TEXT EXTRACT start

Upgrades have been underway in the park for years now. The new tennis courts and kids’ play area are well used. Right now the community center and gym buildings are getting a makeover. We met up with Murray Schneider, a park volunteer and writer for the Glen Park News. He reminded us that the new trails and stairs that climb the park’s steep slopes were paid for with bond money that we voted for years ago. Yes! This is where I want our public money spent.overlook

Today we did something we’ve never done. We walked all the way along the Islais Creek Trail from the playing fields at the park’s southern end up to the headwaters of Islais Creek near Portola Drive and the Ruth Asawa School of the Arts. This part of the trail is new. I’ve battled the brush to get up there before this trail existed and come home with poison oak. Now we can walk unimpeded all the way. Murray told us it’s part of the Creeks to Peaks Trail system which leads up to Twin Peaks.

TEXT EXTRACT end
PROVIDED MATERIAL start

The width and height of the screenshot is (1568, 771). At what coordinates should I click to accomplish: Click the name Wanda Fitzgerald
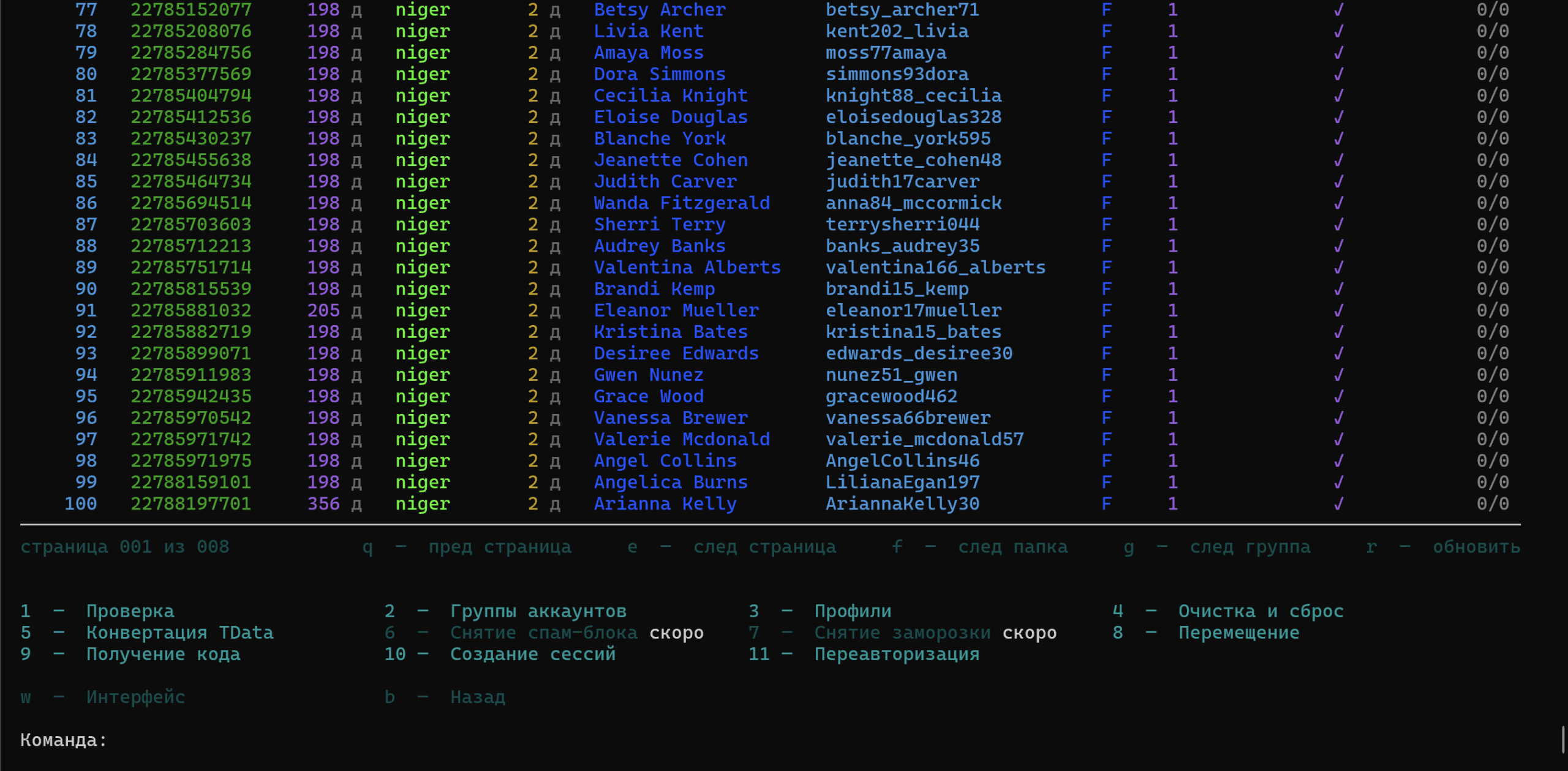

PROVIDED MATERIAL end

◆ TASKS AND EXERCISES:
**a.** Duplicate the portion of the park walk passage that opens with the words containing "Today we did" and closes with "to Twin Peaks.".
**b.** Summarize the park walk passage in two sentences.
The material was drawn from a separate source.

◆ TASK-BY-TASK RESULTS:
**a.**
Today we did something we’ve never done. We walked all the way along the Islais Creek Trail from the playing fields at the park’s southern end up to the headwaters of Islais Creek near Portola Drive and the Ruth Asawa School of the Arts. This part of the trail is new. I’ve battled the brush to get up there before this trail existed and come home with poison oak. Now we can walk unimpeded all the way. Murray told us it’s part of the Creeks to Peaks Trail system which leads up to Twin Peaks.

**b.** The park has undergone years of upgrades, including new tennis courts, a play area, and bond-funded trails and stairs, while the community center and gym buildings are now being renovated. The writer walked the full Islais Creek Trail, whose newly built section leads from the southern playing fields to the creek's headwaters near Portola Drive and is part of the Creeks to Peaks Trail system leading up to Twin Peaks.